Strange...I know I answered a question like this from another in the past...but when I click on the Hearts link...four threads only? My avatar is not there signifying that I have posted there. Go figure.
Hearts is the reason I found this board...Hearts and an afterword in Bones where King writes about Hearts, says let me know what you think. And here I am again on my own...going down the only road I've ever known.
Growing up in a small town in Michigan's Upper Peninsula the war in Vietnam was ever present. It was either the Tet Offensive or the assassination of JFK when I learned what it meant to be a child. Grownups gathered in front of the TV at Grandma's, winter, the propane heater on one wall holds my fascination and I watch the blue flame within and exclaim to the room. QUIET! We're watching the news! Walter Cronkite and the CBS Evening News was the only game in town unless you had cable. The footage from Vietnam and the footage from the streets of the country influenced us...younger kids...like Gene and Phineas in A Separate Peace, or perhaps like the kids in Lord of the Flies. We were too young...though the war dragged on that it seemed like that would be our destiny.

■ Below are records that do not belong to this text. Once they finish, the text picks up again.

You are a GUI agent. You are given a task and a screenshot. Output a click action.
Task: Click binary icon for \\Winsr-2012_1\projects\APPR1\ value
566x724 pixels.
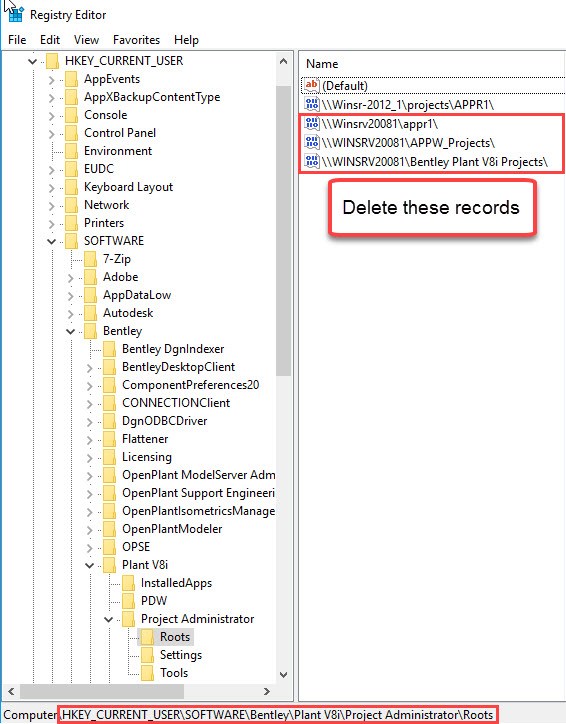[312, 104]
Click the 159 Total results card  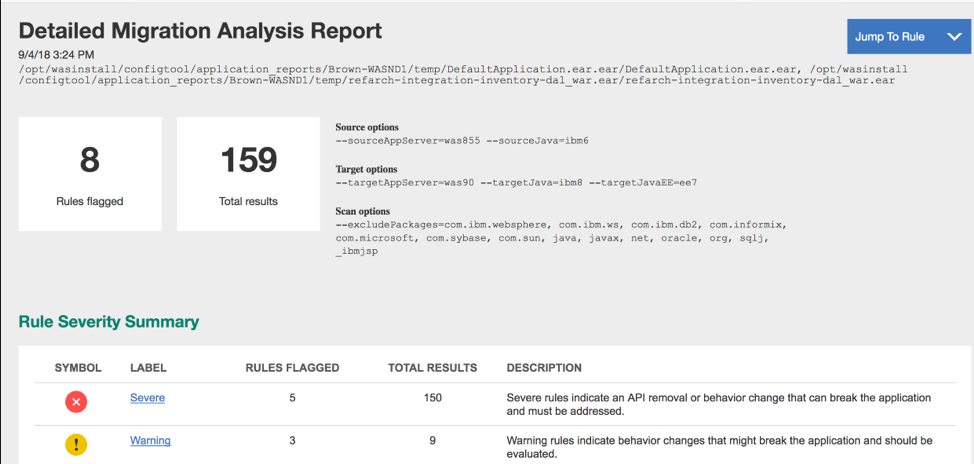coord(248,173)
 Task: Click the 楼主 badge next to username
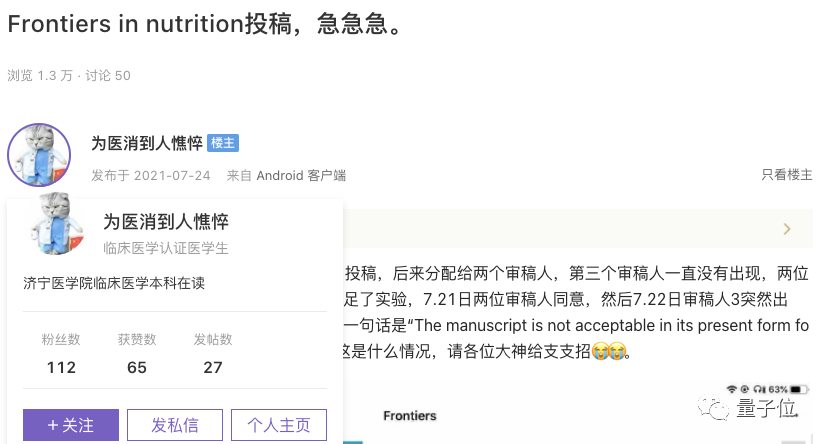pyautogui.click(x=223, y=143)
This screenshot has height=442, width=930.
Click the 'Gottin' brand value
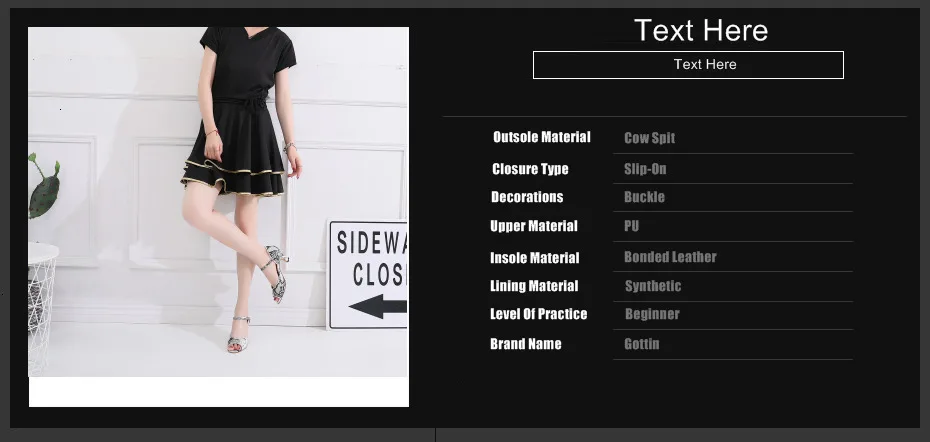(642, 344)
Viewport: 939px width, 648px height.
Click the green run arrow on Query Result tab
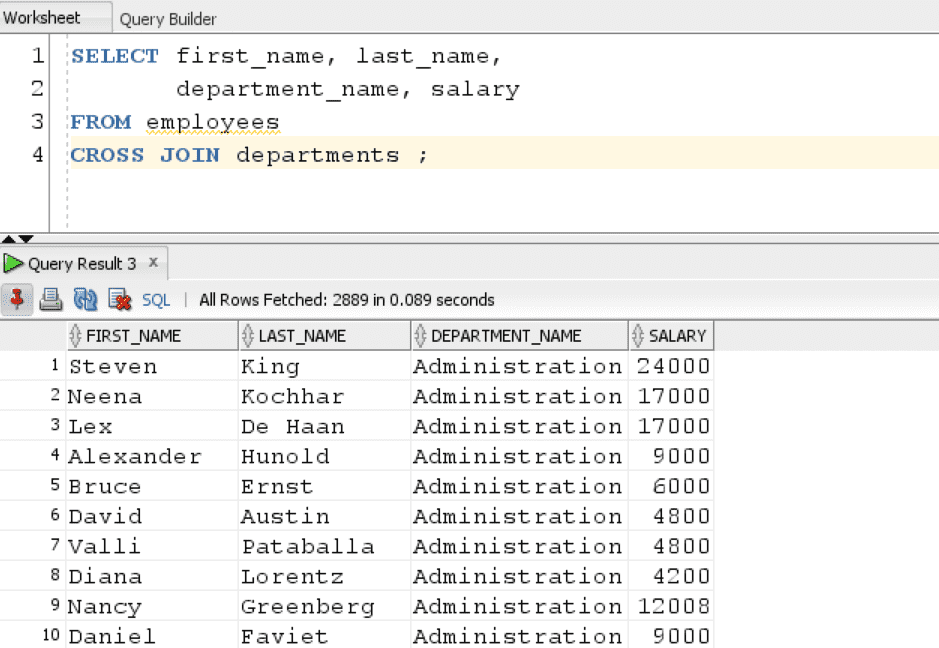pos(14,264)
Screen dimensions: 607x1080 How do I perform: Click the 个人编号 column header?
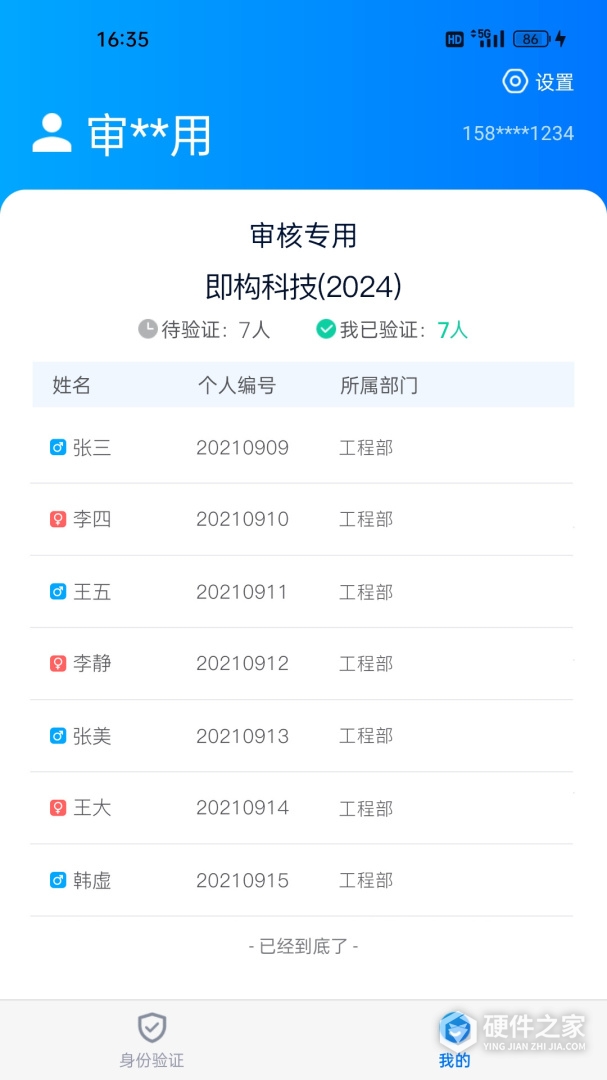tap(236, 386)
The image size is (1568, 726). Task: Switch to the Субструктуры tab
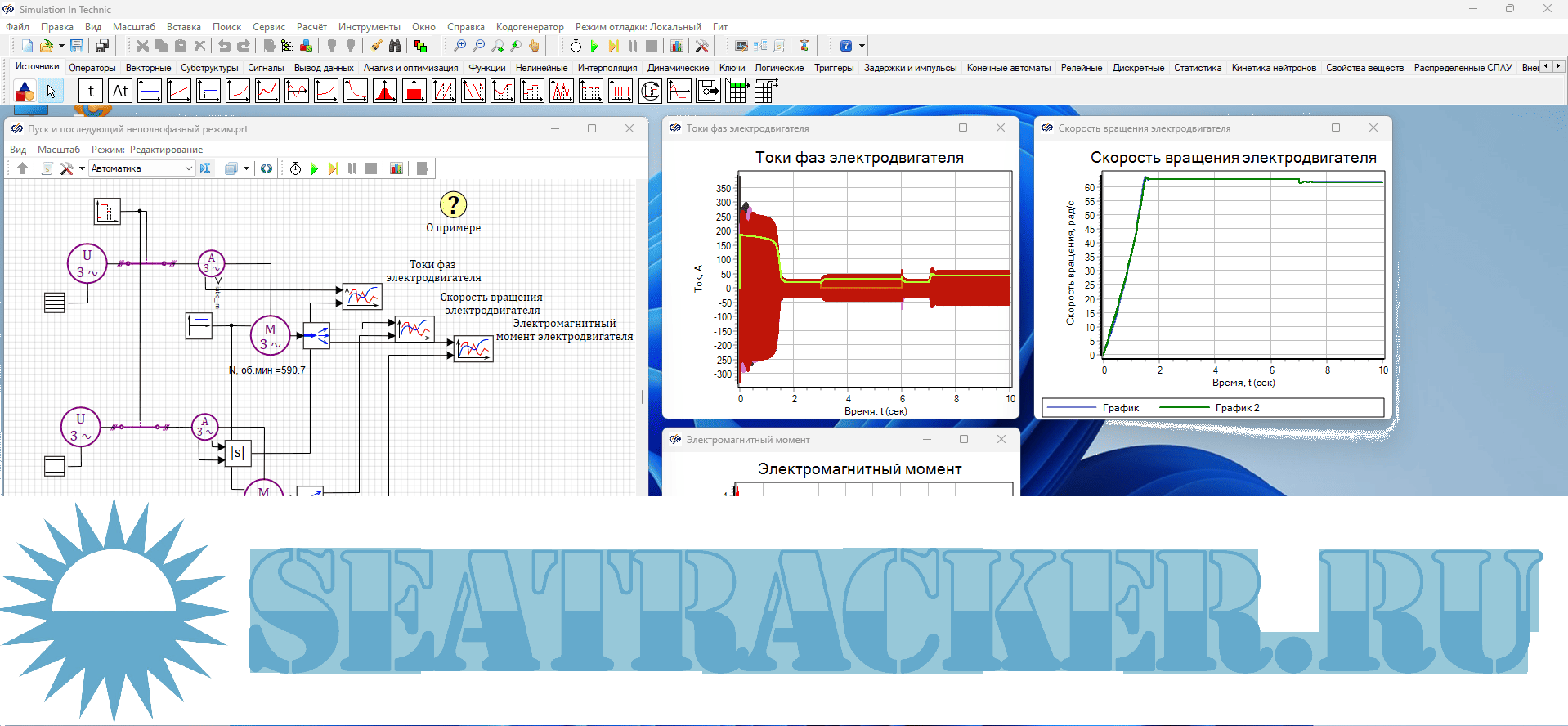tap(209, 68)
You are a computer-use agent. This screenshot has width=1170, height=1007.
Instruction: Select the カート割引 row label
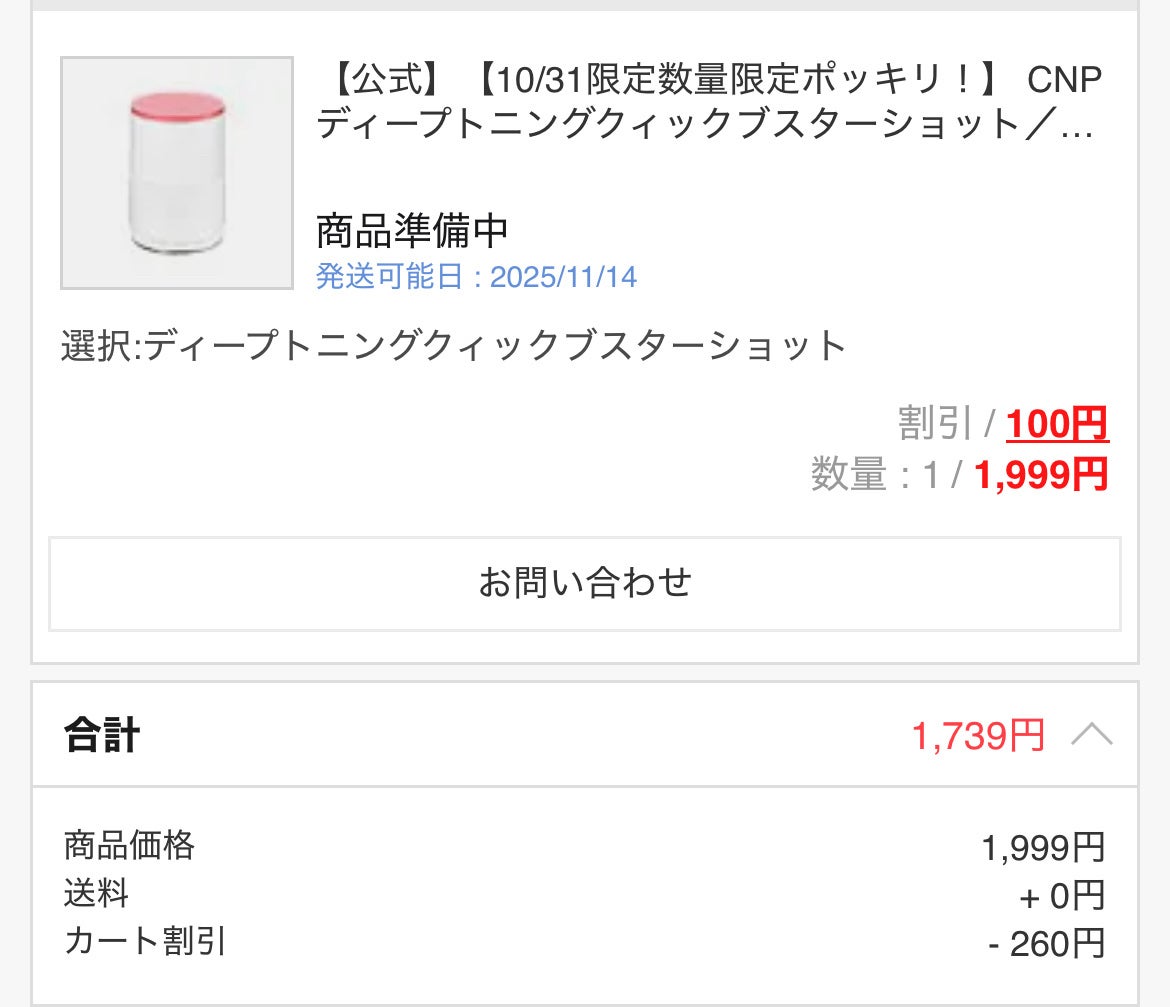pyautogui.click(x=145, y=941)
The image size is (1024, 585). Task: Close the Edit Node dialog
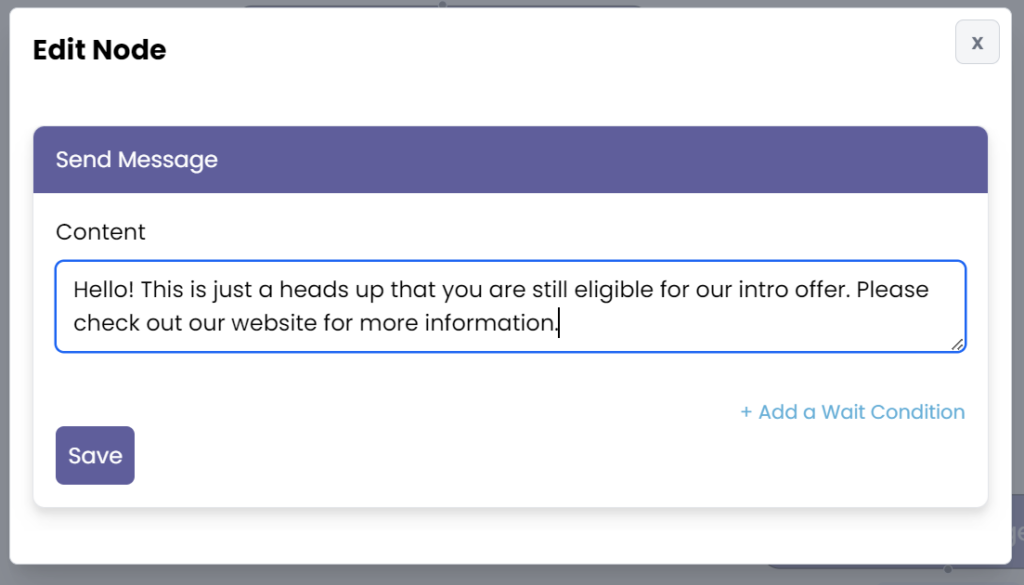coord(977,42)
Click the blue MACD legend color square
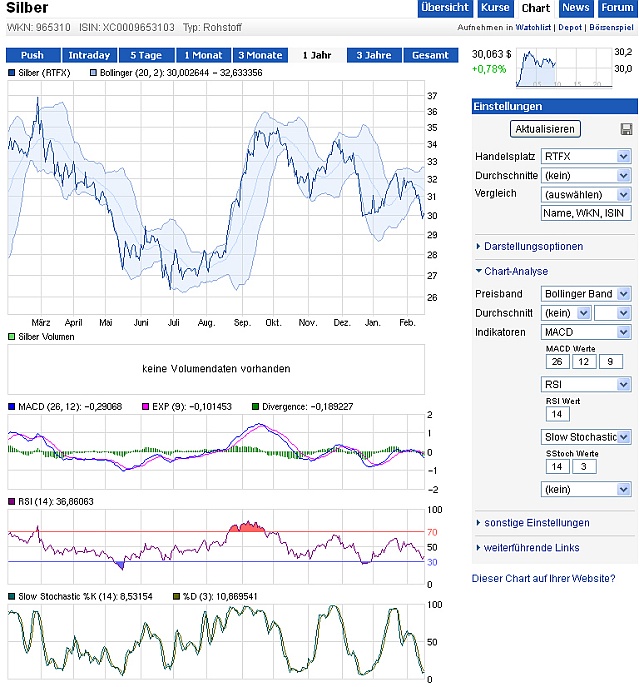Image resolution: width=640 pixels, height=687 pixels. 12,406
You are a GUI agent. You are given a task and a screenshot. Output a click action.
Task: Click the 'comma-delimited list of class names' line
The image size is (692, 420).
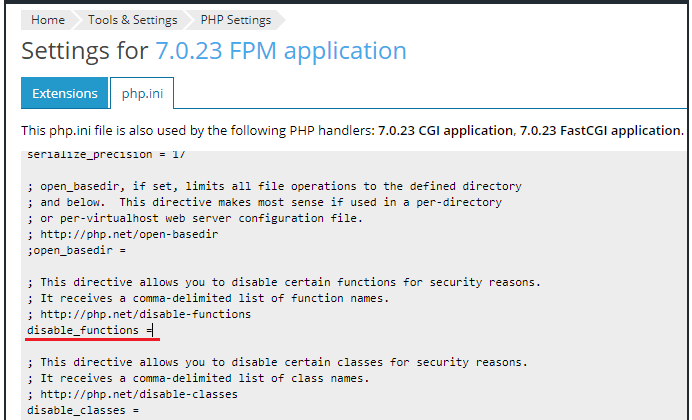click(198, 378)
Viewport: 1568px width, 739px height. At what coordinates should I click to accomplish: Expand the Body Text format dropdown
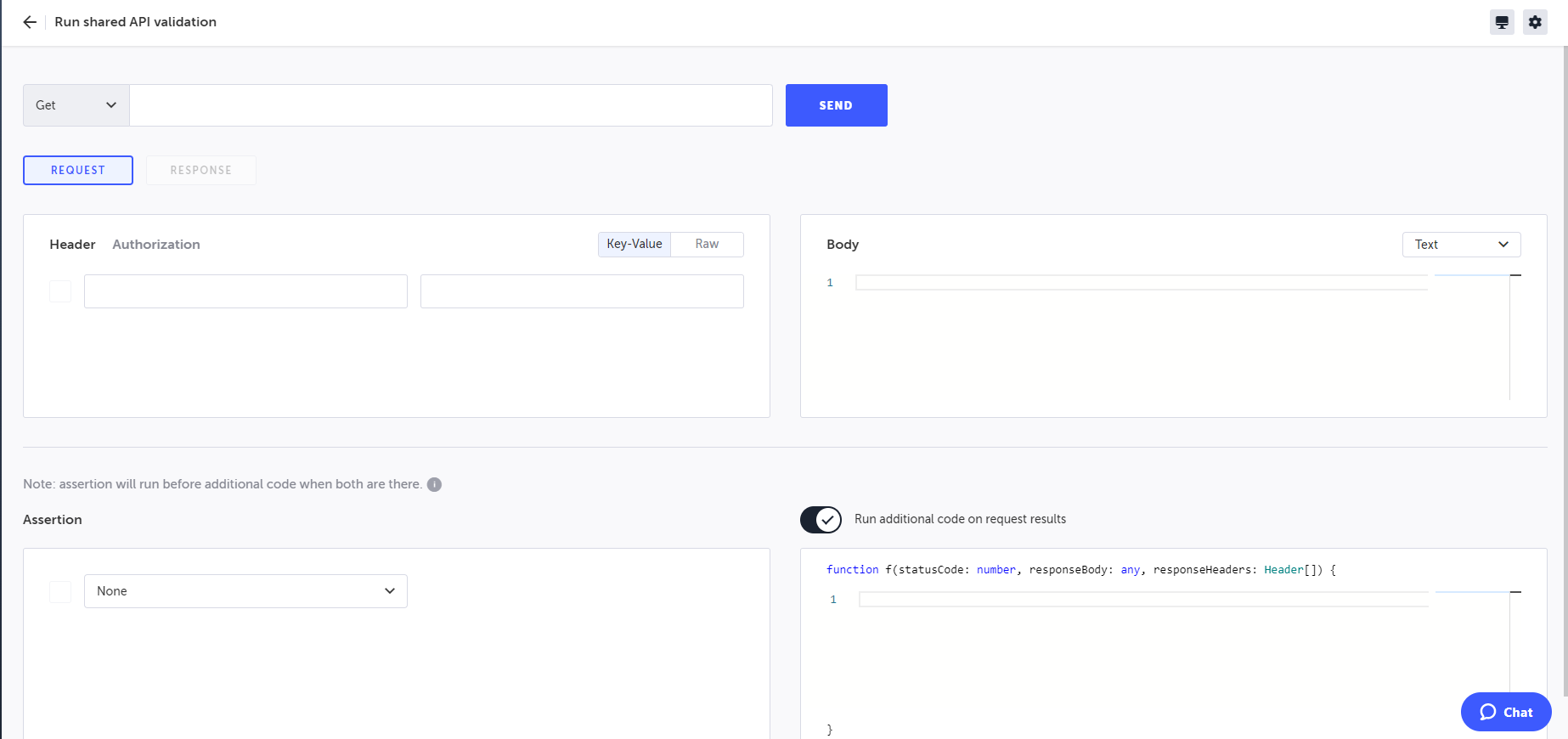click(x=1461, y=245)
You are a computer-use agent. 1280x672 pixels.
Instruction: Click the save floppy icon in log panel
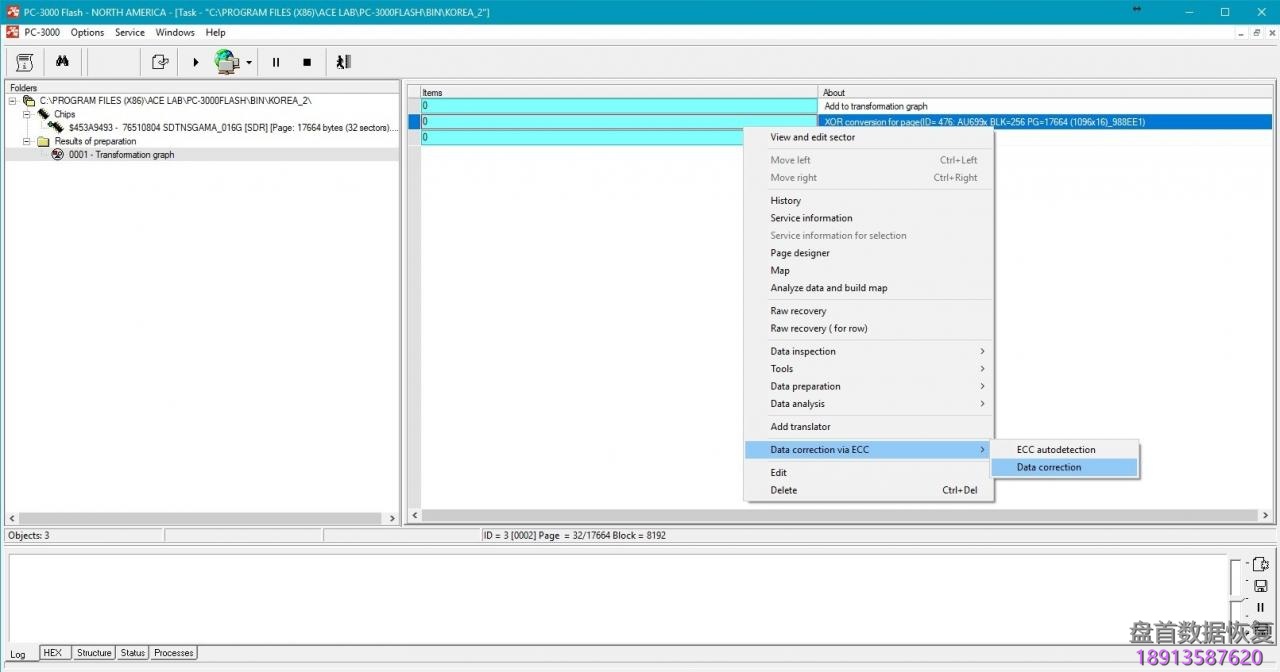[x=1260, y=586]
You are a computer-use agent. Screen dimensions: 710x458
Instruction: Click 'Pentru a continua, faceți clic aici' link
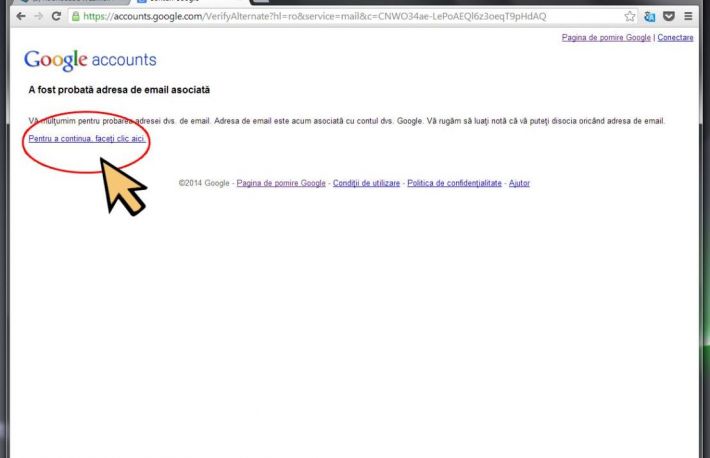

Until then, like Gene and Finny and their friends, we prepared for war...though we didn't realize that that is what we were doing. The four-gable school where we spent our fourth and fifth grades, situated as it was near the mills of Tamarack, the trestles and half-bridges, all that played a part. Climbing down the ironwork of a railroad trestle was one game we played...and I doubt any mothers knew about our Super Suicide Society of the 1968. But if we prepared for war, we were also influenced by the other reporting we watched...students...hippies...fire-hoses and dogs. This was also the time of race riots, Detroit and other places. The world was in turmoil.
One of our group thought it would be a good idea to march around the schoolhouse, our arms across the shoulders of the two guys on either side, chanting Down with Nixon! Heh! Yeah, who would think to do that? We made about two passes and called it good. Winter, one of us saw two or three rolling a large snowball...that became a snow boulder...and naturally Mrs. Erva's big blue Buick seemed like a good place to park the boulder...one in front...and another in back...rolling them across the patch of dirt buried under the snow in the flat below the hill that was like the stands on one side of a football field...or an area that passed for a football field when the older boys played rough games of football. Not the touch variety...these were knock-down drag-out competitions that went on long into the summer night when the streetlights flickered on and began buzz...their muscle cars parked below in the gravel turn-around where they'd lay rubber before and after games...some or many of them eventually going to Vietnam...at least one never to return...others returning with pieces missing...or metal in their body and the world forever changed.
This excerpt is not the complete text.